**TESTO DI PARTENZA:**
WhatsApp e Facebook si arrendono alle nuove regole dell’Ue

WhatsApp, Facebook e la privacy. La Commissione europea si attiva in difesa dei cyberutenti e rivoluziona le norme su spam e cookies: senza consenso i nostri dati non vanno da nessuna parte.

Da Google fino a Whatsapp e Facebook: nessuno si salverà dalle nuove regole sulle comunicazioni elettroniche imposte dall’Unione Europea.

La tutela della privacy dei cyberutenti è al primo posto nella fitta agenda della Commissione europea che il prossimo 25 maggio dovrebbe approvare le nuove modifiche sulla salvaguardia dei dati personali online.

Chat, email, videochiamate e geolocalizzazioni saranno più sicure e le aziende che ci permettono di usufruire di tali servizi non avranno la facilità di adesso nello scoprire per esempio la durata delle nostre chiamate web o la posizione esatta in cui ci troviamo. Tutti i nostri dati personali senza una previa autorizzazione saranno cancellati o resi anonimi grazie alle nuove disposizioni.

Bruxelles annuncia pesanti ripercussioni nei confronti dei colossi della comunicazione che sceglieranno di fare i furbetti e di non rispettare la nuova revisione della «vecchia» direttiva sulle telecomunicazioni tradizionali del 2002. La punizione? Multe salate che partono da una cifra intorno ai 20 milioni di euro e sanzioni che colpiranno dritto sul fatturato annuo delle aziende arrivando alla confisca di una somma che varia intorno al 4%.

Le nostre conversazioni e le nostre abitudini non saranno più dunque alla mercé del superpotere di WhatsApp, Facebook Messenger, Skype e Gmail, che ci permettono di effettuare le telecomunicazioni elettroniche, ormai entrate prepotentemente nella nostra quotidianità. Finalmente tutto sarà aggiornato e al passo con gli ultimi sviluppi tecnologici, come conferma la Commissione, che ha tenuto conto in primis delle esigenze dei navigatori timorosi di possibili fughe di metadati.

**COMPITO RICHIESTO:**
Nel testo sulle nuove regole europee per la privacy online, da quale cifra partono le multe per le aziende che non rispettano la revisione della direttiva?

**SEZIONE DATI:**
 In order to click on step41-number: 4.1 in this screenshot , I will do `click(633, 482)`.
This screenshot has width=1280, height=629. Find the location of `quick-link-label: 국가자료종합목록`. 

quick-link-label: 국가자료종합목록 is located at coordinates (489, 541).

**RISPOSTA:**
Partono da una cifra intorno ai 20 milioni di euro.